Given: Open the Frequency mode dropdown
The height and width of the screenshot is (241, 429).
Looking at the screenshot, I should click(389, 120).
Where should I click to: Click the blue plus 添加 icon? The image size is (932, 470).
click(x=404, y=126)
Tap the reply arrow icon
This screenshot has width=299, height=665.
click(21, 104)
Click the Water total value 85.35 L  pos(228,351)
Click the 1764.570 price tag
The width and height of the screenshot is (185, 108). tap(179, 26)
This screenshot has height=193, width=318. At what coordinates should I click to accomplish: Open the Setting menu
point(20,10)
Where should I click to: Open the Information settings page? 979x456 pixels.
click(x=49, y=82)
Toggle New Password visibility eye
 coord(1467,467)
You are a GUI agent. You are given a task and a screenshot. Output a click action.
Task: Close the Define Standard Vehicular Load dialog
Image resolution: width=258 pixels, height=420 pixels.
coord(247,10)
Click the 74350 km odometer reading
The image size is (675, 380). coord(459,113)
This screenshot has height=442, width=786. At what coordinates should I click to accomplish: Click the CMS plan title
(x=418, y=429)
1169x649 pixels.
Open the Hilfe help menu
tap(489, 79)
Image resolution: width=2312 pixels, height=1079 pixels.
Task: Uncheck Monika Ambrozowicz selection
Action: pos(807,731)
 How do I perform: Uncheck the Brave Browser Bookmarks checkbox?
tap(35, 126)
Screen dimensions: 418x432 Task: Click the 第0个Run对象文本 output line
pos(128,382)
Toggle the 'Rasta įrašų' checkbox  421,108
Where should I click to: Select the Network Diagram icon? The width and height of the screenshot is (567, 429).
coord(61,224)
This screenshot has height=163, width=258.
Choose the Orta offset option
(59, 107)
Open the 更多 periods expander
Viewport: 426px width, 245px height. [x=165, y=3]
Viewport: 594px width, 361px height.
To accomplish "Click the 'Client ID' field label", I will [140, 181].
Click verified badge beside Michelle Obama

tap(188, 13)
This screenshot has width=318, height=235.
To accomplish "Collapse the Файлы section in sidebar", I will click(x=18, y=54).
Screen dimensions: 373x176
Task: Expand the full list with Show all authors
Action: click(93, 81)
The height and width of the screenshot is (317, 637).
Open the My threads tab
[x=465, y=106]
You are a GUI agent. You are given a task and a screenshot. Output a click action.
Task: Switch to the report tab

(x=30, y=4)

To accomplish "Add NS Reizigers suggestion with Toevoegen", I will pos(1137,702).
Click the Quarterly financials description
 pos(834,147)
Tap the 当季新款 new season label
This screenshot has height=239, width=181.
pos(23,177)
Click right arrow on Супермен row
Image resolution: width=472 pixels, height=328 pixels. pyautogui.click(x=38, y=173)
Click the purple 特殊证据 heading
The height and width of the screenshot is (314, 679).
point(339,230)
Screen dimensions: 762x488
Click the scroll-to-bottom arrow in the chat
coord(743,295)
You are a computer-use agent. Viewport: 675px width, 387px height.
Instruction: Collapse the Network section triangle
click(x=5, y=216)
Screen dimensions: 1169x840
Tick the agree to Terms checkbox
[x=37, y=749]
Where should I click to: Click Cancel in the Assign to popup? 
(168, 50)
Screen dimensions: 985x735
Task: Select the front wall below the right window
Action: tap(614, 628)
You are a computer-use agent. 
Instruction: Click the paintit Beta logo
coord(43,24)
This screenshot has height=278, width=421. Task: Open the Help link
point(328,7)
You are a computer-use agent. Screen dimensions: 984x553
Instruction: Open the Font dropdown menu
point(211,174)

++++++++

### Directions for this task
The line with "Instruction: Collapse the" and all the lines after it in the records above are to be output exactly, with nothing added.

### Answer space
Instruction: Collapse the Network section triangle
click(x=5, y=216)
Screen dimensions: 1169x840
Tick the agree to Terms checkbox
[x=37, y=749]
Where should I click to: Click Cancel in the Assign to popup? 
(168, 50)
Screen dimensions: 985x735
Task: Select the front wall below the right window
Action: tap(614, 628)
You are a computer-use agent. 
Instruction: Click the paintit Beta logo
coord(43,24)
This screenshot has height=278, width=421. Task: Open the Help link
point(328,7)
You are a computer-use agent. Screen dimensions: 984x553
Instruction: Open the Font dropdown menu
point(211,174)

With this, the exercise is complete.